* [Passage]
>>>>

Hydrogen is gaining a great deal of attention as an energy carrier as well as an alternative fuel. Interest in the use of hydrogen is based on its clean burning qualities, its potential for domestic production, and high efficiency of FCV (2–3 times that of conventional gasoline ICE). Hydrogen is one of the most abundant elements on earth and when used in a fuel cell, the sole by-product is water.
1. Hydrogen production
Hydrogen can be produced using various ways, such as steam reforming of methane, Electrolysis, gasification of coal and biomass, thermochemical water splitting, water decomposition by photocatalytic and photoelectrochemical systems, etc. Among them, using solar energy for hydrogen production, as a clean and abundant source of hydrogen, is a better option for long-term hydrogen production. However, current solar cells are too expensive for hydrogen generation. An additional limitation is that most solar cell materials such as SiO2, CdTe, and GaAs are unstable in aqueous solutions. Semiconducting metal oxides, cheaper and more stable such as TiO2, exhibit novel properties that may make solar hydrogen production commercially viable. The most attractive semiconductor is nanostructured TiO2, because it is stable, non-corrosive, environmentally friendly, abundant, and cost effective. Many other metal oxides such as Fe2O3, TaO3 have also been investigated to be suitable.

<<<<

* [Work instructions]
Decide whether each statement agrees with the hydrogen passage, answering yes or no and quoting the words of the passage that settle it: (a) Gasification of coal and biomass is listed as a way to produce hydrogen. (b) Current solar cells are cheap enough for hydrogen generation. (c) When hydrogen is used in a fuel cell, water is the only by-product.

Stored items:

>>>>

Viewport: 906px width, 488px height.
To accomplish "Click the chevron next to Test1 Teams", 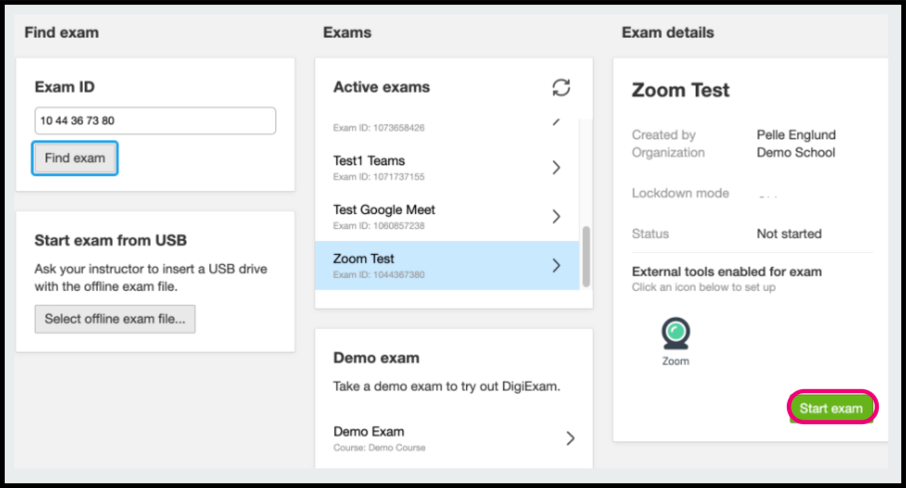I will pyautogui.click(x=556, y=167).
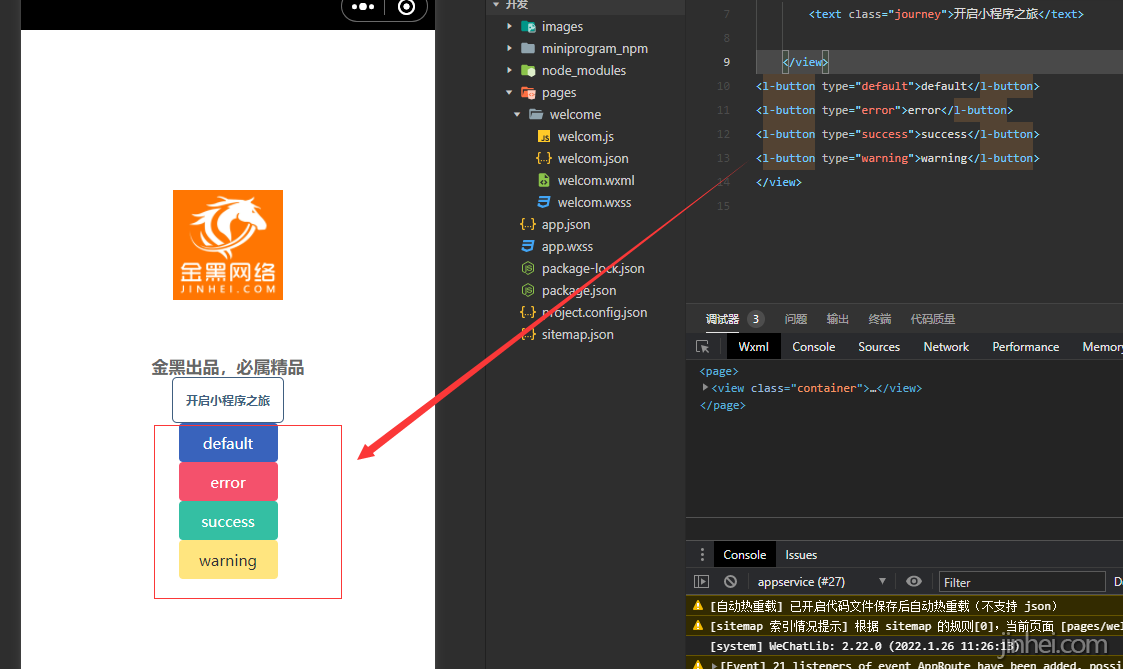Click the clear console icon
This screenshot has width=1123, height=669.
point(731,582)
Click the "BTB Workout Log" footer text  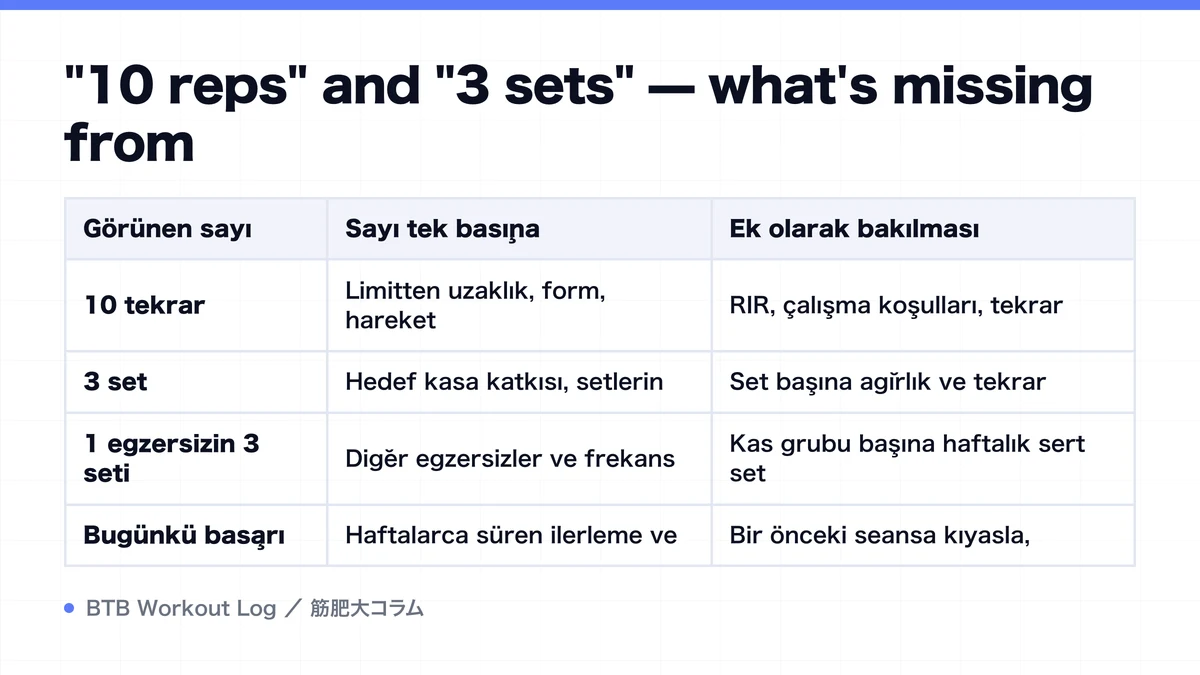click(x=181, y=608)
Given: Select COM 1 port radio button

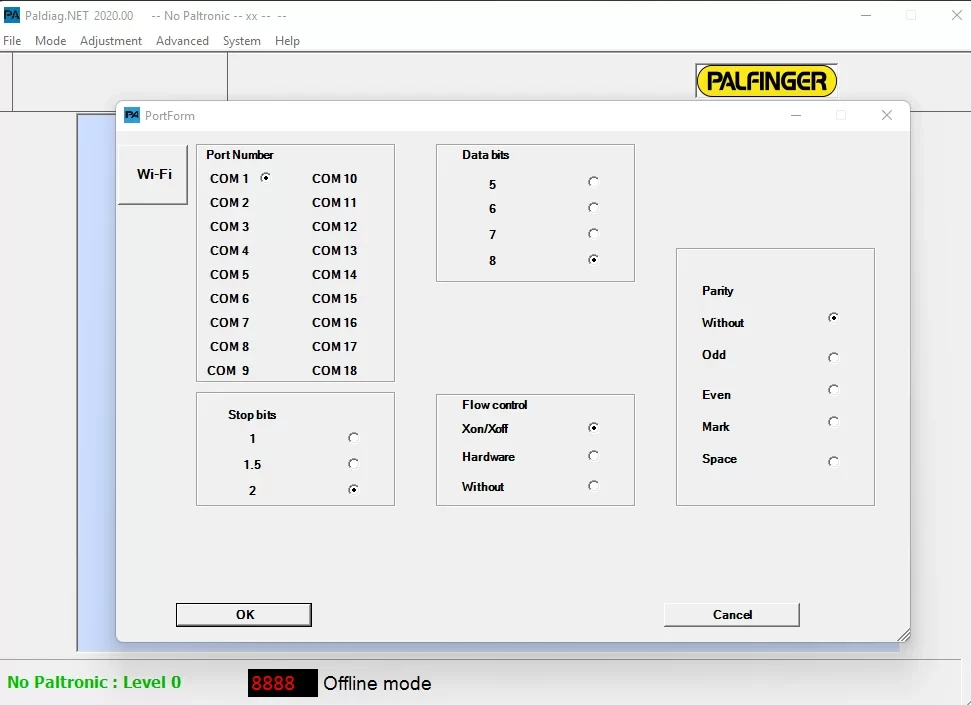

<<<<

* [Problem solution]
(a) Yes: "gasification of coal and biomass"
(b) No: "current solar cells are too expensive for hydrogen generation"
(c) Yes: "the sole by-product is water"